MATERIALS PROVIDED:
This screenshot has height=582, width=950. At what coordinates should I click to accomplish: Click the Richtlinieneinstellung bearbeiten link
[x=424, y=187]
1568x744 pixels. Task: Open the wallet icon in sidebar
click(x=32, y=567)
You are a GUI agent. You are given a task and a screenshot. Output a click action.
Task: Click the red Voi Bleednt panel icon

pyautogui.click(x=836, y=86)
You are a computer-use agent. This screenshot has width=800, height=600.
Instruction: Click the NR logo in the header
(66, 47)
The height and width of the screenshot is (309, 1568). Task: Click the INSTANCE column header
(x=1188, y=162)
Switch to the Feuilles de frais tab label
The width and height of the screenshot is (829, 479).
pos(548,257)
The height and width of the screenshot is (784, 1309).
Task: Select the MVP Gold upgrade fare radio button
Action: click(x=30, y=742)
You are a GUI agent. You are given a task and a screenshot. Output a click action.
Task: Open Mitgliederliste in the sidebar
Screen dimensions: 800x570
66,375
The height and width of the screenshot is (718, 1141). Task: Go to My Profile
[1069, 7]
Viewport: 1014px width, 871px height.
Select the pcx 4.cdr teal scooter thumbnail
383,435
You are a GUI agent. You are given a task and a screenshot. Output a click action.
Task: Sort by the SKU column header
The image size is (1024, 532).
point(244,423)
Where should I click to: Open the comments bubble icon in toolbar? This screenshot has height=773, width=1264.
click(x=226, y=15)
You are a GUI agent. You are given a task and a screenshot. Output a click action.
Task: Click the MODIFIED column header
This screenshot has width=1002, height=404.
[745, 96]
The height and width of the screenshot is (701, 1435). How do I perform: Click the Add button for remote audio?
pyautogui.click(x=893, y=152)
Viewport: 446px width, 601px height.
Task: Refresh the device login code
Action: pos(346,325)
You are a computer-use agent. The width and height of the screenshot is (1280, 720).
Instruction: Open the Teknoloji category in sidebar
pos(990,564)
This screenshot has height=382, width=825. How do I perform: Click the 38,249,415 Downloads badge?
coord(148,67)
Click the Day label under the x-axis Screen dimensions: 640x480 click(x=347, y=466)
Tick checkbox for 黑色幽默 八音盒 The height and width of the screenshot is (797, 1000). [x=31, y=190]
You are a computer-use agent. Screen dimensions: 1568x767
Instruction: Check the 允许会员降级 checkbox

TASK TO COMPLETE:
Every line of the entries above that holds "checkbox" should be copied out.

YOUR RESPONSE:
Tick checkbox for 黑色幽默 八音盒 The height and width of the screenshot is (797, 1000). [x=31, y=190]
Instruction: Check the 允许会员降级 checkbox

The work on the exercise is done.